Perkuliahan seakan lumpuh, tapi dicitrakan seperti baik-baik saja. Terbukti,
solusi dari Kementerian Pendidikan dalam hal ini belum terdengar gawungnya
bukan? Kebijakan akhirnya diserahkan pada kampus masing-masing
Tidak sampai di
situ saja, hal ini menandakan kalau komunikasi antar menteri terlihat tidak
berjalan dengan baik. Dengan beragamnya data yang kita peroleh soal Corona,
menambah ruwetnya masalah ini. Selain itu juga, Kementerian Kesehatan yang
seharusnya paling bertanggung jawab soal ini, malah terkesan angin-anginan.

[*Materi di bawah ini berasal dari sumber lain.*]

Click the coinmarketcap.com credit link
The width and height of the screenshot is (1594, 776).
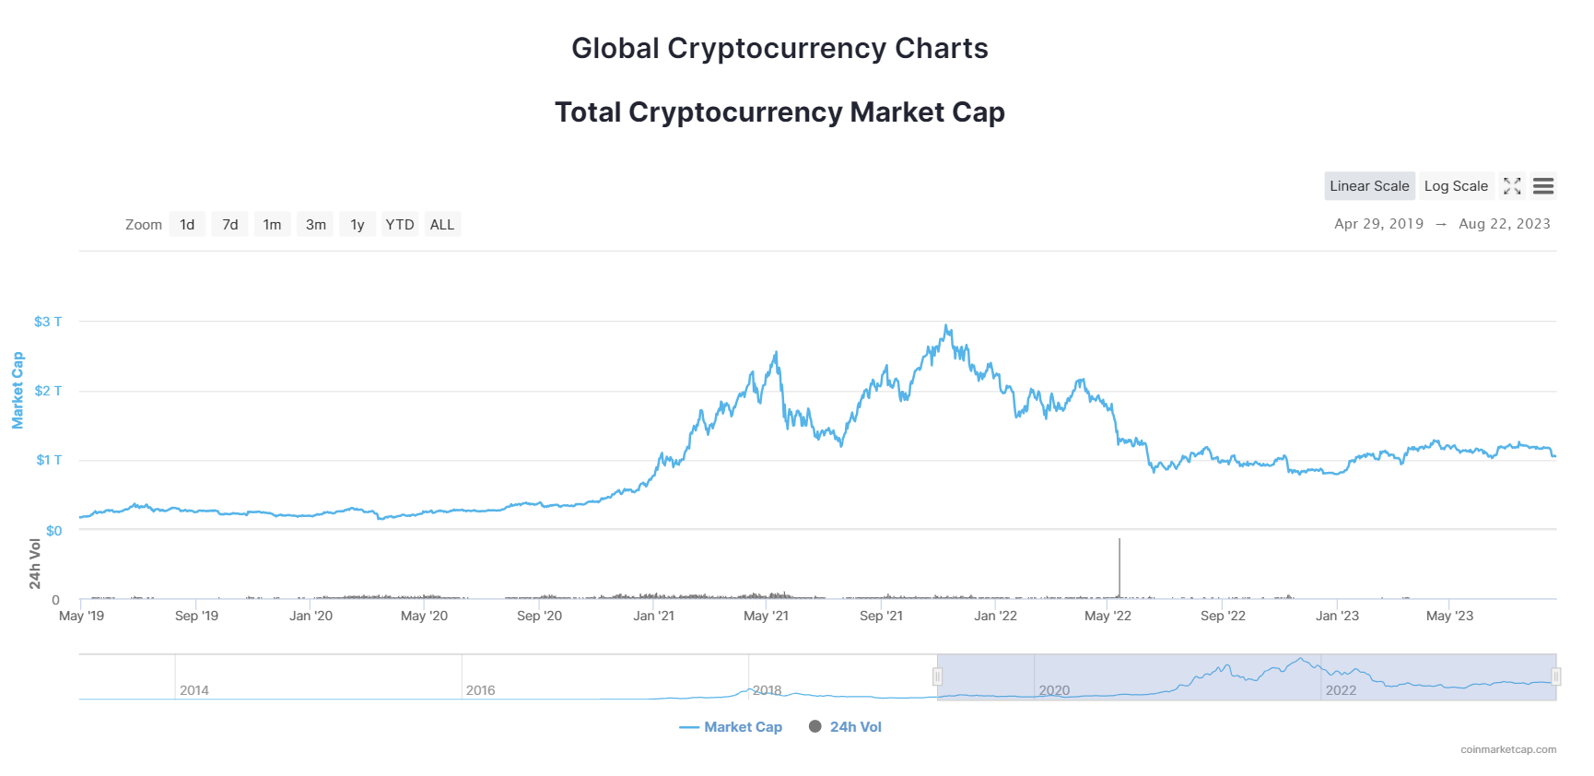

Padahal, berapa biaya kesehatan yang digelontorkan untuk menangani masalah
Corona ini?
Pertanyaan
selanjutnya, masihkah kita percaya bahwa kita adalah bangsa yang kuat dan kebal
dengan segala macam virus? Kalau masih percaya dengan hal itu sebenarnya tidak
menjadi masalah. Asalkan, tidak menjadikan hal tersebut sebagai kesepakatan
umum antara kita, atau kita amini secara bersama. Agenda apapun, yang sifatnya
nasional, saya kira memang patut ditunda dengan adanya virus Corona ini. Bukan
karena kita lantas menjadi penakut. Namun soal nyawa memang tidak seharusnya
ada tawar menawar.
Cukup hanya
pada insiden pembantaian PKI saja kita keliru. Jangan sampai kita melakukan hal
yang sama dengan Corona ini. Kalau mau dihitung, virus Corona memang tidak
menghasilkan korban sebanyak insiden pembantaian PKI. Akan tetapi, saya rasa
kita juga harus sudah punya prioritas ketika berhadapan dengan masalah yang
sifatnya nasional begini. Karena, bukan lagi waktunya kita hanya memakai
kacamata darurat saat insiden demonstrasi—seperti beberapa waktu lalu—namun
juga sudah harus kepada soal yang menyangkut nyawa seperti ini.